Arnau turned to the squire. ‘He was losing blood like a leaky dam. He’ll be dead in half a mile. He’ll certainly never reach the enemy camp. Forget about him.’
‘This was a patrol. If there’s one, there might be more.’
Arnau nodded. ‘And it is highly likely that someone will stumble across this scene soon. But for now, we’re safe and we need to get away fast.’
‘We won’t be able to bluff again,’ the squire said.
‘Oh?’
‘You look as though you’ve been butchering goats. A lot of blood.’
The Templar sighed, looking down at his crimson-spattered apparel. ‘With luck we’ll pass a pool and I can have a wash on the way, but I doubt I’ll get it out of my clothes like that. Still, with luck we’ll not have to meet anyone else. They can’t put too much manpower into scouring tiny valleys, surely?’
They turned to see the blood-soaked form of Calderon rise to his feet beside what was left of his victim, and both men tried not to look too closely at the thing on the ground. ‘It’ll take a lake to clean him off,’ the squire said.
‘We need to move,’ Arnau said. ‘We’re safe for now but time wears on and this lot will be missed by someone in the camp at some point.’
‘Can you find your way in the dark?’ Calderon asked, looking up at the mountains. ‘The sun will go down before we even reach the summit.’
‘It is the height of summer and a cloudless sky.

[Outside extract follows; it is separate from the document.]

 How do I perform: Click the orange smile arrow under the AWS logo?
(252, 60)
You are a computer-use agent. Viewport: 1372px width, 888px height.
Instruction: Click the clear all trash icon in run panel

We should have good moonlight. We’ll just have to be careful.’
With that, they began to move once more, leaving the two bodies where they lay and the sheep in the fold. All three men were now gripping the spears that had been taken from the Moors, and Calderon and Arnau had swords taken from the bodies of the two who had not bolted. Arnau felt the tension growing once more as they moved further and further up the valley. There was no sign of human life up here, but his confidence in finding the way, and even that they were truly in the right valley to start with, was wavering.
When they found Arnau’s interestingly shaped rock at a fork in a dry stream bed, he almost exploded with relief. There was a brief and good-natured argument over what the rock looked like. Neither of Arnau’s companions thought it looked like an arrow, Tristán’s suggestion a little uncomfortable and eye-watering for a man of God, and then they moved on, heading up into the hills, following a path that Arnau thought very familiar. At the crest of a hill they paused, looking across the impressive range before them. It took some time in the golden afternoon light to find the cow skull on a stake that marked a path on a hillside half a mile to the left. Arnau was not sure it was the way they came, but it took them deeper into the sierra and, theoretically, a little further from the fortified pass, and was therefore worth taking. Nightfall would hit when they were in the heights. Arnau swallowed.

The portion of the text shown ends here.